Objective  The train internal/external pressure wave variations of Hangzhou Metro Line 19 Phase I project are analyzed and studied during operation at a speed of 120 km/h in the tunnel. Specific and reasonable guiding suggestions are provided for controlling of tunnel pressure wave variations in actual engineering construction.

Method Through a combination of numerical calculation and field measurement, the pressure waves generated when metro trains run in the tunnel or enter the tunnel from the open track are simulated. The influences of tunnel diameter, blockage ratio, train air-tightness, and tunnel entrance pressure relief structures on the high-speed tunnel pressure waves are compared and analyzed.
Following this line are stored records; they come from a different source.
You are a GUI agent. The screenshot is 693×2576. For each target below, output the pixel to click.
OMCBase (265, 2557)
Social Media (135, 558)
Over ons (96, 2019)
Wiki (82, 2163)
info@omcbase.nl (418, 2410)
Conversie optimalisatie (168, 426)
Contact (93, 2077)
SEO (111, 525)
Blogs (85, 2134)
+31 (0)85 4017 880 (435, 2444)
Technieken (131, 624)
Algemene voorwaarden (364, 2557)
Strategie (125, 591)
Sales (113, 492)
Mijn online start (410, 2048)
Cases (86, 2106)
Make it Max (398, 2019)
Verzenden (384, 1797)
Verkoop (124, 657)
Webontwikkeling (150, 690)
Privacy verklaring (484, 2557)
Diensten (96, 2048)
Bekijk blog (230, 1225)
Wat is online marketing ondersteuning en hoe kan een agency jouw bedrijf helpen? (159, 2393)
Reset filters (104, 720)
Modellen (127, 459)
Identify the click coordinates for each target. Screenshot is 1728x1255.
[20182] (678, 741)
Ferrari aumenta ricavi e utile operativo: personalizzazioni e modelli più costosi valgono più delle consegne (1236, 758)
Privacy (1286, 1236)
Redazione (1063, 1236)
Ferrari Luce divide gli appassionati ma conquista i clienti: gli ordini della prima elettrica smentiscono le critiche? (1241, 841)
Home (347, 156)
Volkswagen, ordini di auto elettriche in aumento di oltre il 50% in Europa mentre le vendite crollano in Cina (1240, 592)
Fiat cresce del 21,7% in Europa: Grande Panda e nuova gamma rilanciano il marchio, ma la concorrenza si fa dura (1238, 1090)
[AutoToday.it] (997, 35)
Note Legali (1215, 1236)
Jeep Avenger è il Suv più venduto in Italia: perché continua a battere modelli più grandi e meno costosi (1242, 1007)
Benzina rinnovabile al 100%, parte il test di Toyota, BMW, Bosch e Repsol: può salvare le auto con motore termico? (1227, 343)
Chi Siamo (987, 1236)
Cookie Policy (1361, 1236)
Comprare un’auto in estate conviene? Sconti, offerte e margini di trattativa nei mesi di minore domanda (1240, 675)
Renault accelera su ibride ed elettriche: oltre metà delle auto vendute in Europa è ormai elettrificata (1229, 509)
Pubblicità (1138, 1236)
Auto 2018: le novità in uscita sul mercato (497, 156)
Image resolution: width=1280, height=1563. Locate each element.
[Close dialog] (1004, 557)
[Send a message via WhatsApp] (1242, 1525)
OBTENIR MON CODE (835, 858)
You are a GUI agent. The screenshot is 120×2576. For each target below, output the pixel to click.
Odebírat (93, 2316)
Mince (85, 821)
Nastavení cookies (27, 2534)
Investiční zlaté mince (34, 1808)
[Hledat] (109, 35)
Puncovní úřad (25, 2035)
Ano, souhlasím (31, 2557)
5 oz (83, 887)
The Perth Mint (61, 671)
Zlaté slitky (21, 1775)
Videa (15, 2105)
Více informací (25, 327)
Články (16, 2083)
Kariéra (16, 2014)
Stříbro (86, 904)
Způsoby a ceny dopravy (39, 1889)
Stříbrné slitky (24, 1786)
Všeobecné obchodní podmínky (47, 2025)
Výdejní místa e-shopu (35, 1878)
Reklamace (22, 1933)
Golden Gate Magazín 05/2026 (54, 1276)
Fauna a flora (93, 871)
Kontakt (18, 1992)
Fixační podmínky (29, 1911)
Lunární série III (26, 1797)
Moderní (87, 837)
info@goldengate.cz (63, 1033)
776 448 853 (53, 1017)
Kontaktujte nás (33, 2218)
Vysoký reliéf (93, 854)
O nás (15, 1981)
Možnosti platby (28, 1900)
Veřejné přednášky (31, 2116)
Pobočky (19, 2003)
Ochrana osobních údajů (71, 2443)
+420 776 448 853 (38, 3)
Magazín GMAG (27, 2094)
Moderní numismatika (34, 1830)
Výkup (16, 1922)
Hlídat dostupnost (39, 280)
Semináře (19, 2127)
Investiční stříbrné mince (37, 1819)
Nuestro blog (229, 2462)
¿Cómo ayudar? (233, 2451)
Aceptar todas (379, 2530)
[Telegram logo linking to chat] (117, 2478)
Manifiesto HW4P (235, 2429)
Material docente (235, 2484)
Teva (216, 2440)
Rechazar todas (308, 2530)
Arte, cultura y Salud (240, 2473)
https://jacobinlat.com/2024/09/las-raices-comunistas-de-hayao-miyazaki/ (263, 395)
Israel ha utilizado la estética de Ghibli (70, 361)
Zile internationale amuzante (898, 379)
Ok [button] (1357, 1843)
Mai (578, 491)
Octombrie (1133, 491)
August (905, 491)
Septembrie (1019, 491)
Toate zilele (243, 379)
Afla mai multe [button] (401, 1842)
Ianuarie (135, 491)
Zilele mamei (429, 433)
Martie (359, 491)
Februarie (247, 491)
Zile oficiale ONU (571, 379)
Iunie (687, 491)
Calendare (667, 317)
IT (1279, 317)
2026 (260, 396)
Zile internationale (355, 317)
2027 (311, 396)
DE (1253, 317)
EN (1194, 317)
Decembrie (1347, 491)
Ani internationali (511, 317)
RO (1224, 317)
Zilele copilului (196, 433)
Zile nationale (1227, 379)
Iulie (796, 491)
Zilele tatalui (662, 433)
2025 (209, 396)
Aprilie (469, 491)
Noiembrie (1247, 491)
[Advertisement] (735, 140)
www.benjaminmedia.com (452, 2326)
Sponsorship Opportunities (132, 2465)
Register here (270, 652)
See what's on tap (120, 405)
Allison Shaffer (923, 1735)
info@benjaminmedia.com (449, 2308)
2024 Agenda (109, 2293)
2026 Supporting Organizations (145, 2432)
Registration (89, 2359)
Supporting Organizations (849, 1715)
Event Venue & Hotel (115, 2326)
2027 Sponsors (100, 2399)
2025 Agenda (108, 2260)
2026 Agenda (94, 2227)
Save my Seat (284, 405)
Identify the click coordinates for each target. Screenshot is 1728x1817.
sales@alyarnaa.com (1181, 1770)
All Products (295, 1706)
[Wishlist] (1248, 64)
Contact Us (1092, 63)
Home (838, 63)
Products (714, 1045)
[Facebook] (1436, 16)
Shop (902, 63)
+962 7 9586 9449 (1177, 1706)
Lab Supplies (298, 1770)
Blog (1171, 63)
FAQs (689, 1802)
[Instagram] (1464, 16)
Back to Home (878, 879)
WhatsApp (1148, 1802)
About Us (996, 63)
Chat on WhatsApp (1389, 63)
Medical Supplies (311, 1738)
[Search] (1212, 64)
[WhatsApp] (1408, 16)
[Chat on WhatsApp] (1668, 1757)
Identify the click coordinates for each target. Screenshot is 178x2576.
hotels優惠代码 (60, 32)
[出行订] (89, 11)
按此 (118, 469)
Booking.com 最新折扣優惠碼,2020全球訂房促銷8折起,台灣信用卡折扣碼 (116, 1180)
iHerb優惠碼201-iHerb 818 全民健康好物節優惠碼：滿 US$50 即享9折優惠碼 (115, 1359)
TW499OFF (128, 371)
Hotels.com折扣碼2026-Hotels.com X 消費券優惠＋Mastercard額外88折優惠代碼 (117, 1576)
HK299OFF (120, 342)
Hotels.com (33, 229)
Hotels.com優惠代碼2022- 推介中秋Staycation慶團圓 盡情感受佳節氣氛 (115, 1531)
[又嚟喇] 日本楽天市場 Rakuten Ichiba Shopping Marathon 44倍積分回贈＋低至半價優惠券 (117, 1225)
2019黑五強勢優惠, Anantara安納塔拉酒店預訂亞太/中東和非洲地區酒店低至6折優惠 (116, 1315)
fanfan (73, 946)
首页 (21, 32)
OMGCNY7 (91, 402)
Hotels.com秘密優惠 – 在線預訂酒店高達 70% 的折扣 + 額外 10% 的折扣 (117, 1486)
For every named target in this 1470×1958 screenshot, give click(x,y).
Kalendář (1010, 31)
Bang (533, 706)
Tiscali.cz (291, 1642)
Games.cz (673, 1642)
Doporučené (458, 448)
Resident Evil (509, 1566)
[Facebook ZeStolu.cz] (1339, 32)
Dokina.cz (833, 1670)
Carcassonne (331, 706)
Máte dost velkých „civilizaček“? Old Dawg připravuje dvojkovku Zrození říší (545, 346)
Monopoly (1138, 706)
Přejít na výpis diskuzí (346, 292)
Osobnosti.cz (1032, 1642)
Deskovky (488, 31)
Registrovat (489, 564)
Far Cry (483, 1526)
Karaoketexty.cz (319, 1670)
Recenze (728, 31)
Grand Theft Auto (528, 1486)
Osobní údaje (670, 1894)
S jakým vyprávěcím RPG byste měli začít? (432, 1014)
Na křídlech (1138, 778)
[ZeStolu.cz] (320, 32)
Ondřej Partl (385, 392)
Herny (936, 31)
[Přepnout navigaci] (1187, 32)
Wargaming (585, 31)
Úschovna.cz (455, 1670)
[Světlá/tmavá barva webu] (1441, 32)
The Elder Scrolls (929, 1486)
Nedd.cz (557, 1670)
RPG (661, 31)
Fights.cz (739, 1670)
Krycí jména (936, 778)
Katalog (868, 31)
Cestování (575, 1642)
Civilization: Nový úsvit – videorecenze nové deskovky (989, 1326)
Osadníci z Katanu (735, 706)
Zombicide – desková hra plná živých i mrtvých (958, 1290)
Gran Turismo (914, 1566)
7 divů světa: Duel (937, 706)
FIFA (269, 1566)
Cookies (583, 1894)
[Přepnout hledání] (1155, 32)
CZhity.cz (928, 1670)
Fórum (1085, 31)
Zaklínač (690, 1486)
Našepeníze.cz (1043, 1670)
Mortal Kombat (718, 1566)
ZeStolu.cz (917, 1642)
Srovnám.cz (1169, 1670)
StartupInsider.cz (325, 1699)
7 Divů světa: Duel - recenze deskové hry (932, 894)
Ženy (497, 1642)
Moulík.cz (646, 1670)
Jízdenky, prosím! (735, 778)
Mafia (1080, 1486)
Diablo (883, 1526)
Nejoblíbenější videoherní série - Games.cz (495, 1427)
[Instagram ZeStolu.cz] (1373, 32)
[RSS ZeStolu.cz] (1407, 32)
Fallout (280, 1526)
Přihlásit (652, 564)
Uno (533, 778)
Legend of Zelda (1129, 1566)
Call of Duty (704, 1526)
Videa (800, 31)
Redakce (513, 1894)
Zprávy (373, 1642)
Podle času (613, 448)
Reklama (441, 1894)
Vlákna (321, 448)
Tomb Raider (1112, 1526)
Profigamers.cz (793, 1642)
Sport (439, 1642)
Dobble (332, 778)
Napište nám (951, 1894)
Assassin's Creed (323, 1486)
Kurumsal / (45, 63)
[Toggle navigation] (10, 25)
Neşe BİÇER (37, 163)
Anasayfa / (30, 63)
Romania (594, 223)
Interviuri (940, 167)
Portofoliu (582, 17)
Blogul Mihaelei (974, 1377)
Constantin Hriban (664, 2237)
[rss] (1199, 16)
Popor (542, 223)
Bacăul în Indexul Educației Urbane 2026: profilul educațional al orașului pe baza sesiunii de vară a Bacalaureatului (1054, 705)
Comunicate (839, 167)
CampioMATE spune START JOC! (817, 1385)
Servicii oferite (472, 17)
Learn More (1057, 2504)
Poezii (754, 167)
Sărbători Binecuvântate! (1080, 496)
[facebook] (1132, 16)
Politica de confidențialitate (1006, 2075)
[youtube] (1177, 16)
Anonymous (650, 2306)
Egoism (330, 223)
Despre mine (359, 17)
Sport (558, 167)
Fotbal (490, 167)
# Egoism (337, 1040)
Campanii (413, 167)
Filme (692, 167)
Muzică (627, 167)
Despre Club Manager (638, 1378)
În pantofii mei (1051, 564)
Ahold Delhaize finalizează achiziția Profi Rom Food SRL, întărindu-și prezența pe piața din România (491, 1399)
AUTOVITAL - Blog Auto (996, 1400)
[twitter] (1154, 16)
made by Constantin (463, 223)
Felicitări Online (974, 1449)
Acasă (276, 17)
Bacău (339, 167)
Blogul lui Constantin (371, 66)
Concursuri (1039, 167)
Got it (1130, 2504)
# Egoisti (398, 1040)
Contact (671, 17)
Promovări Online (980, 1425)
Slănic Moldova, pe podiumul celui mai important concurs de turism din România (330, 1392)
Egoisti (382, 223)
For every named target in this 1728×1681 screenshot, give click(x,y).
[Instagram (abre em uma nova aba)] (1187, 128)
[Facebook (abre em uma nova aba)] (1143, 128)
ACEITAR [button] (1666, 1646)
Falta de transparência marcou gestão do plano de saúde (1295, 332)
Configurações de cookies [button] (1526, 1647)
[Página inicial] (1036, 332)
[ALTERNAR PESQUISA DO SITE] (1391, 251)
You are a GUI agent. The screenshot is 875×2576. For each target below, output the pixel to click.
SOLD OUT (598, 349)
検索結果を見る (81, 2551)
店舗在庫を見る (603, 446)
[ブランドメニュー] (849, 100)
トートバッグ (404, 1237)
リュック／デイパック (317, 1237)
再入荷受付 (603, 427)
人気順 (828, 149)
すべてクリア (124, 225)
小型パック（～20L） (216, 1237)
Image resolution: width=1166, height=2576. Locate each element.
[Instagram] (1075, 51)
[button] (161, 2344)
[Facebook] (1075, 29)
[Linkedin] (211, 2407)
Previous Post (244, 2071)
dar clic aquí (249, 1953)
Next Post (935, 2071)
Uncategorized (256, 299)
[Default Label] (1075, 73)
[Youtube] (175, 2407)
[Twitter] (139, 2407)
Result & Conclusion  When the tunnel diameter increases from 6.0 m to 6.1 m, the maximum change rate of internal pressure is reduced by approximately 4.2%; when the tunnel diameter increases from 6.1 m to 6.2 m, the above maximum change rate is reduced by approximately 2.4%; but when the tunnel diameter is 6.1 m or larger, the further increased tunnel diameter has limited effect on pressure variation reduction both inside and outside the train. When a fully enclosed acoustic barrier pressure relief structure is installed at the tunnel entrance, the maximum change rate of train internal pressure is reduced by approximately 40% ~50%. The calculation and measured results of the most unfavorable sections in this project show, that the internal pressure changes significantly when the train passes through the section ventilation shaft, and measures such as optimizing the piston ventilation shaft area or setting piston dampers should be adopted to reduce the magnitude of pressure variations.